I have a measurement where several intances of the same service have their uptime reported to by a global monitor service. Every five minutes that monitor will ask each instance for its uptime and forwards it to an InfluxDB measurement which ends up looking like this (say the instances were started ten minutes ago):

service,serviceName=ServiceA uptime=600 <timestamp+0>
service,serviceName=ServiceB uptime=600 <timestamp+0>
service,serviceName=ServiceC uptime=600 <timestamp+0>
service,serviceName=ServiceA uptime=900 <timestamp+5m>
service,serviceName=ServiceB uptime=900 <timestamp+5m>
service,serviceName=ServiceC uptime=900 <timestamp+5m>
service,serviceName=ServiceA uptime=1200 <timestamp+10m>
service,serviceName=ServiceB uptime=1200 <timestamp+10m>
service,serviceName=ServiceC uptime=123 <timestamp+10m>

Now, every once in a while one of these instances will die, restart and reset it’s uptime to zero. Clients connected to such an instance will be redistributed among the remaining instances. That means at some point the difference between the current uptime and the previously recorded uptime will be negative. In the example above, ServiceC died and was restarted 123 seconds before the last uptime was collected.

I was able to come up with a simple alert that triggers if one service goes down by using a difference node:

        .warn(lambda: "difference" < 0)
        .message('Service {{ index .Tags "serviceName" }} went down')

This sends a WARN-level alert if one instance dies which is inconvenient but not a big deal. So far so good.

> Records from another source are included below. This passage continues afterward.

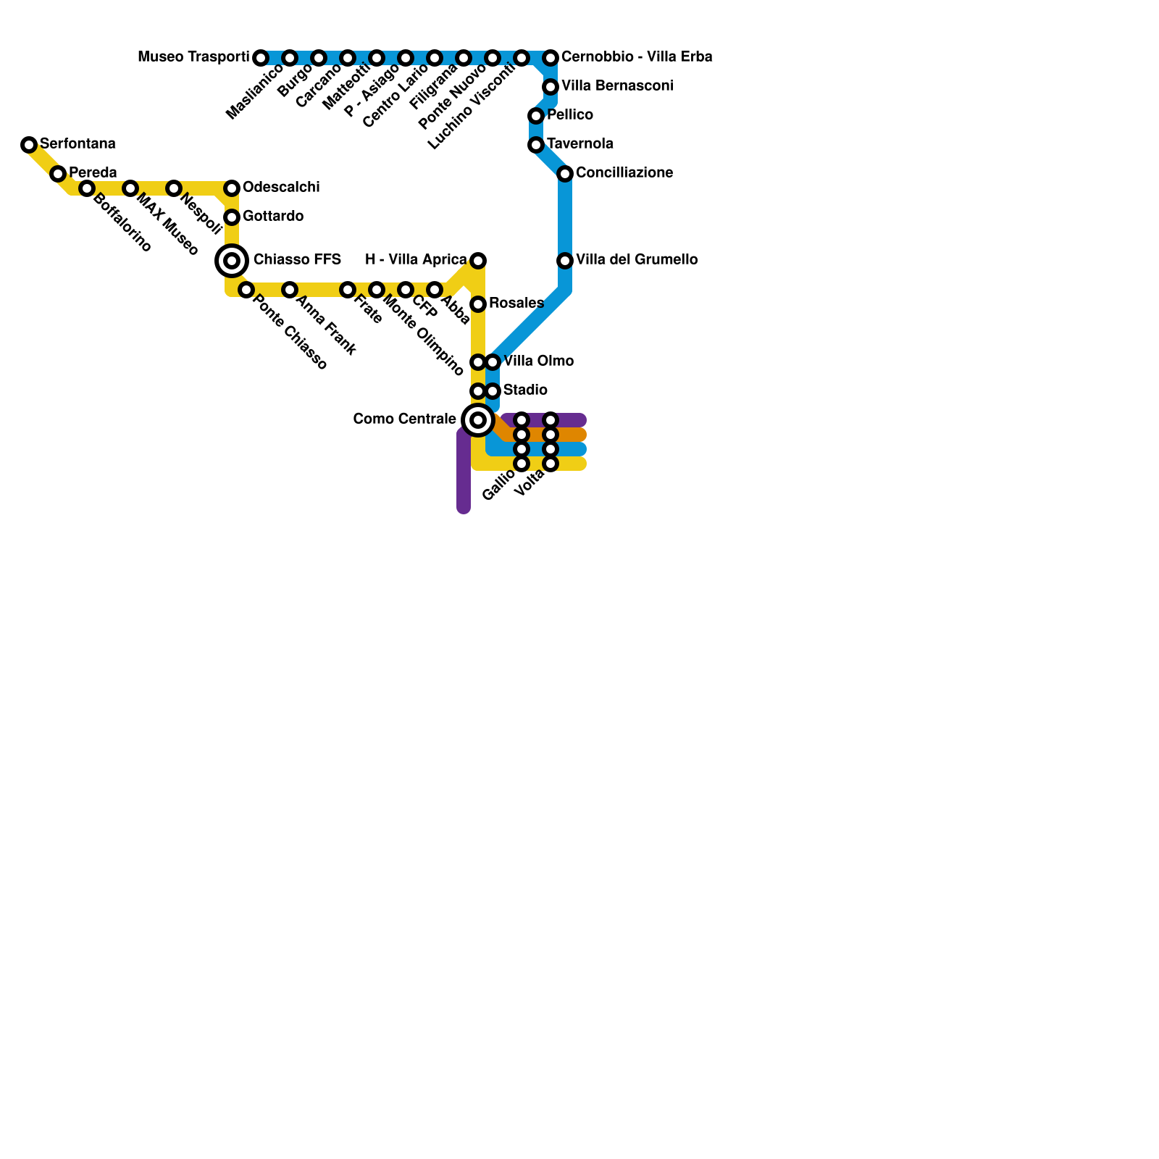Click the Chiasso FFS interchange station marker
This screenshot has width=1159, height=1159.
(232, 261)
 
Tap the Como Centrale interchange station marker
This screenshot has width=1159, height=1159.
(478, 420)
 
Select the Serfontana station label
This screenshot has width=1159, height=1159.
(78, 144)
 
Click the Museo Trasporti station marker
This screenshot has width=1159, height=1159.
(261, 58)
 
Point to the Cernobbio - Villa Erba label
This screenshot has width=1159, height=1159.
(637, 57)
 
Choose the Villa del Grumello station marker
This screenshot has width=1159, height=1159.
(565, 261)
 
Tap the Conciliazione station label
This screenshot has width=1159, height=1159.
(624, 173)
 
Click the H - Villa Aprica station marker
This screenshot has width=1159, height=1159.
(478, 261)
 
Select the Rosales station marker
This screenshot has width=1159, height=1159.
(478, 304)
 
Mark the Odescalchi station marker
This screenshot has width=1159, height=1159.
(232, 188)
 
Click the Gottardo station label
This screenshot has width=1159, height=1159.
(273, 217)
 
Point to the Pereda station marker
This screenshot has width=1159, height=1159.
(58, 174)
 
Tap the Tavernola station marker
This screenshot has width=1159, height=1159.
(536, 145)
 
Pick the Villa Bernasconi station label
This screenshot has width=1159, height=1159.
(617, 86)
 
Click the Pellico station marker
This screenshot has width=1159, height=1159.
(536, 116)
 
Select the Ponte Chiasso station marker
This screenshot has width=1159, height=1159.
(246, 290)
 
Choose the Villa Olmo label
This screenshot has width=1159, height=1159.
(538, 361)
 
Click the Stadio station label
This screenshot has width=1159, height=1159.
(525, 390)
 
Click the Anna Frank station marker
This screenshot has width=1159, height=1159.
(290, 290)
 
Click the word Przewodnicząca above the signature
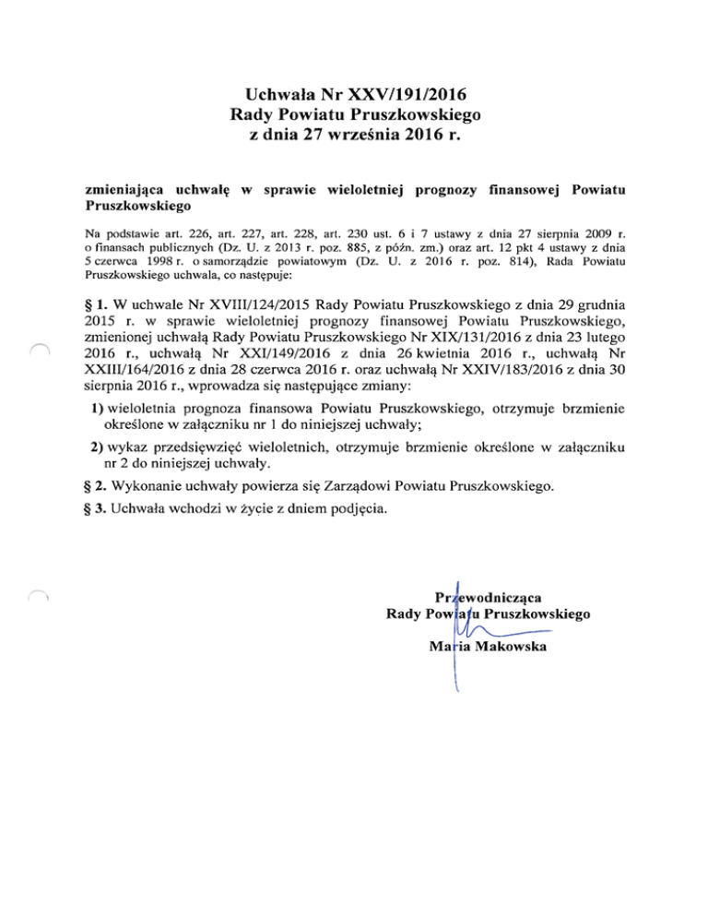pos(491,597)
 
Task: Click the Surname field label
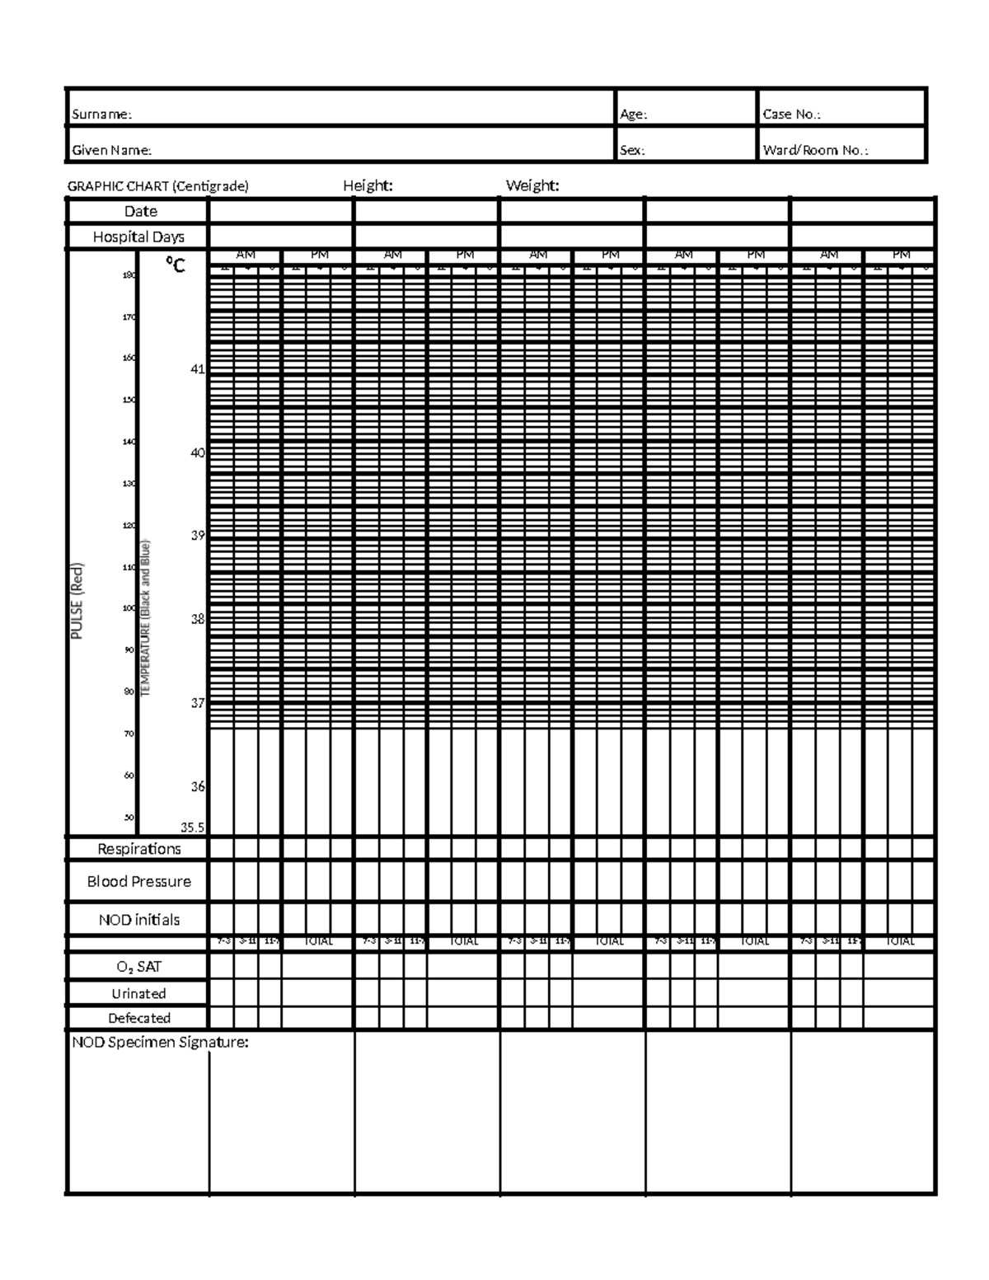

Want I want to do now is send a critical alert when at least 20% of all available services die at the same time. I’ve been racking my brain on this problem for the last couple of hours. I can easily figure out

  1. the total number of services available by using |count('uptime') on an ungrouped stream
  2. if an individual instance died with the TICKscript above

But I can’t figure out how to bring those two things together. I’m thinking about something along the lines of

var data = // something

    |eval(lambda: float("instancesDied" / "instancesTotal"))
       .crit(lambda: "percentageDied" >= 0.2)
       .message("More than 20% of instances died")

but I’m not even sure anymore if that’s even the right approach.

Any help is appreciated.


I solved a similar problem by alerting when the uptime counter goes below 30s. I did this for both the JVMs on the boxes and the boxes themselves.